Data provided:
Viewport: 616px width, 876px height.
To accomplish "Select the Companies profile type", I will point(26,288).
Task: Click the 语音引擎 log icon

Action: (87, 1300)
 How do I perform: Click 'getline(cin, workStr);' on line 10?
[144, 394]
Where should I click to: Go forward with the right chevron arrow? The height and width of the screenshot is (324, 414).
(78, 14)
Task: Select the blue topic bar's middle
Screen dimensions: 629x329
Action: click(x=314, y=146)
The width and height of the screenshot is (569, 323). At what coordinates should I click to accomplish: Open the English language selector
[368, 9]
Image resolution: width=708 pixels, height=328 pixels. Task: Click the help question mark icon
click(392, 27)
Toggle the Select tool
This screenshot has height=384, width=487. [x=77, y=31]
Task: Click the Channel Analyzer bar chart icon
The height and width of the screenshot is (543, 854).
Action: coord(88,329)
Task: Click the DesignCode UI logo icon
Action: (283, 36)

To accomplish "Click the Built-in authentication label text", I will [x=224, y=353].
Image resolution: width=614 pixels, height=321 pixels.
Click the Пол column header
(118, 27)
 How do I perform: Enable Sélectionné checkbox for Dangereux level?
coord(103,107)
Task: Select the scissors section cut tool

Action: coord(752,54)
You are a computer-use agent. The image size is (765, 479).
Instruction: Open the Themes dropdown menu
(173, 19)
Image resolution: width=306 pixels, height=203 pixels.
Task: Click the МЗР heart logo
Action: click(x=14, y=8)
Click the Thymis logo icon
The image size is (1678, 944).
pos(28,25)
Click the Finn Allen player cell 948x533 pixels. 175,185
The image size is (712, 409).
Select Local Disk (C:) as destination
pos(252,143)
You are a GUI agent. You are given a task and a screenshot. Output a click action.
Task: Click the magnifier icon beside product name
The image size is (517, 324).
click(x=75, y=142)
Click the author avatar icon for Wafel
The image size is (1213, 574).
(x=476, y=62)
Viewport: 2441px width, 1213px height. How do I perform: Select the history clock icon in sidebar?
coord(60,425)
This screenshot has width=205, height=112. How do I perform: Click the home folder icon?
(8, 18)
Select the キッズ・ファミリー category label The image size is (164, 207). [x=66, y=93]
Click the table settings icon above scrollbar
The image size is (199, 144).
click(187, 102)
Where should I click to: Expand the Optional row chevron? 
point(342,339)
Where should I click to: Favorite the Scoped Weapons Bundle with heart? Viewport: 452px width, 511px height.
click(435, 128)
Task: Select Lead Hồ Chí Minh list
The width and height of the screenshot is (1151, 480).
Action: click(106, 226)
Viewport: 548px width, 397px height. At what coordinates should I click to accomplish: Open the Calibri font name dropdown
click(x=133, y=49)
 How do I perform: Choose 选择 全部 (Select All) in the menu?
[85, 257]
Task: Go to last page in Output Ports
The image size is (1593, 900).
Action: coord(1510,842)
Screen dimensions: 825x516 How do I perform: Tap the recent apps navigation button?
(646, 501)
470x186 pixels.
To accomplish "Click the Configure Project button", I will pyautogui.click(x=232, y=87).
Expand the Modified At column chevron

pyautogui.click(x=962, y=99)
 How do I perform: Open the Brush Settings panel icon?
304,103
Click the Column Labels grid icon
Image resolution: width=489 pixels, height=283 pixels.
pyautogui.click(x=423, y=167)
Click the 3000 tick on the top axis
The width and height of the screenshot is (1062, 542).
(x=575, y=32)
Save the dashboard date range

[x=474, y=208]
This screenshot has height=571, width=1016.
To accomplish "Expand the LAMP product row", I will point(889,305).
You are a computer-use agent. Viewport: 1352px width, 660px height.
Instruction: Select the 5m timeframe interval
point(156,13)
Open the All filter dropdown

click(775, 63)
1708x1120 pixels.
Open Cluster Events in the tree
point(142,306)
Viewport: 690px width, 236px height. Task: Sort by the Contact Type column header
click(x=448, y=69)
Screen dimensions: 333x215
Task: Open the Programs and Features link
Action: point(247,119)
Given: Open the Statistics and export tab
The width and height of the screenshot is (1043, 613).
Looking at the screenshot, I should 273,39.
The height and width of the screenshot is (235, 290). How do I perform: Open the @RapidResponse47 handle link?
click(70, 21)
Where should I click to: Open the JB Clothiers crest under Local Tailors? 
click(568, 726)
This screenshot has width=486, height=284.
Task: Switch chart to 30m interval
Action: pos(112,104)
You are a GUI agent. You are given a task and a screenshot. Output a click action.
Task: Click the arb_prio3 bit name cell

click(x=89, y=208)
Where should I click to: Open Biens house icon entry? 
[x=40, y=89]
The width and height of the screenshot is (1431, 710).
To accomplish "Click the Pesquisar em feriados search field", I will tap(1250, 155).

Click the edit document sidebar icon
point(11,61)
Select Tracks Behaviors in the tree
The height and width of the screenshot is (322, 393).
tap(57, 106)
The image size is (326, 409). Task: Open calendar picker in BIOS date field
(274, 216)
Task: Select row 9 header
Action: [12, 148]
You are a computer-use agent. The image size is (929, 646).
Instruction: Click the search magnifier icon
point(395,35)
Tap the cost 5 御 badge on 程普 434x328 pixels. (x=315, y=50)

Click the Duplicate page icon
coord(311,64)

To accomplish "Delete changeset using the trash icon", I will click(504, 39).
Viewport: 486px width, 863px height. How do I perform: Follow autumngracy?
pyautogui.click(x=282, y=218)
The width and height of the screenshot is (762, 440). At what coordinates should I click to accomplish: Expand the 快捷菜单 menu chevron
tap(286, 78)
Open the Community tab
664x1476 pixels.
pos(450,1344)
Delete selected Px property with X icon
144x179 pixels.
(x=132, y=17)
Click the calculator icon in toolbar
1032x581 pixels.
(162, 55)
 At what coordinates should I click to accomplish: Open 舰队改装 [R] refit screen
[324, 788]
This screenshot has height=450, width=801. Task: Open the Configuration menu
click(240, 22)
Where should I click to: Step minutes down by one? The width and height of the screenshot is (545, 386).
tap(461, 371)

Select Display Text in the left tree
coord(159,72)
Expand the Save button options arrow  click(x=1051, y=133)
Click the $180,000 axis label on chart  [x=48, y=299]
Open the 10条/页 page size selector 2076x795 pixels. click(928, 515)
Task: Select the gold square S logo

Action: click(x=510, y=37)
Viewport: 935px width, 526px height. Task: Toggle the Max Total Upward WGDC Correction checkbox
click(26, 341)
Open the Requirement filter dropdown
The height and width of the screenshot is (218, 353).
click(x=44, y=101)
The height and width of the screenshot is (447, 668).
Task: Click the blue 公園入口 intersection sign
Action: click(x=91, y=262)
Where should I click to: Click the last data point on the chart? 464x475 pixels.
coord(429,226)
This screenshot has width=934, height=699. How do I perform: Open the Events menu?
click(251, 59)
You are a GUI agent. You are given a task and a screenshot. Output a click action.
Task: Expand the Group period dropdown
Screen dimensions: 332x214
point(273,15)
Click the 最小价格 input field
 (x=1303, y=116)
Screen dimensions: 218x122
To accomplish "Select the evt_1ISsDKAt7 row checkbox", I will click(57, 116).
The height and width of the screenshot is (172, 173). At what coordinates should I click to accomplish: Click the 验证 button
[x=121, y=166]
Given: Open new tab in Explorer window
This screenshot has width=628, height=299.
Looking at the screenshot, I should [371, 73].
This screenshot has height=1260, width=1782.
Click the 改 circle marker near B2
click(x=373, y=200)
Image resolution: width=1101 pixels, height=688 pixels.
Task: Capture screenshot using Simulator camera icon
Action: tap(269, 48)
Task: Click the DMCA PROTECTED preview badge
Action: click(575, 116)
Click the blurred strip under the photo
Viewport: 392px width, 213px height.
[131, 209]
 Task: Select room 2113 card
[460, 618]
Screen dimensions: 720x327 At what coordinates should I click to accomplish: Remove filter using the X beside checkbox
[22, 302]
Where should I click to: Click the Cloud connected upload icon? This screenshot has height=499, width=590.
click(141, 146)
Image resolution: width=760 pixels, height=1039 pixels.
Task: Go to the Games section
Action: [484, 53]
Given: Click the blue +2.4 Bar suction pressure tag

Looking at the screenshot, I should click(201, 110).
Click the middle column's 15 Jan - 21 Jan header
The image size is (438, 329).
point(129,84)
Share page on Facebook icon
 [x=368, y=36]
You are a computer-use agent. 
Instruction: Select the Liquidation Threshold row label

Exercise aim: Starting at the line that has "How do I perform: Open the Brush" and ending with the line that has "point(142,306)", write those lines out again, substituting "report" for "dashboard" and leaving everything else unchanged.

Output:
 How do I perform: Open the Brush Settings panel icon?
304,103
Click the Column Labels grid icon
Image resolution: width=489 pixels, height=283 pixels.
pyautogui.click(x=423, y=167)
Click the 3000 tick on the top axis
The width and height of the screenshot is (1062, 542).
(x=575, y=32)
Save the report date range

[x=474, y=208]
This screenshot has height=571, width=1016.
To accomplish "Expand the LAMP product row", I will point(889,305).
You are a computer-use agent. Viewport: 1352px width, 660px height.
Instruction: Select the 5m timeframe interval
point(156,13)
Open the All filter dropdown

click(775, 63)
1708x1120 pixels.
Open Cluster Events in the tree
point(142,306)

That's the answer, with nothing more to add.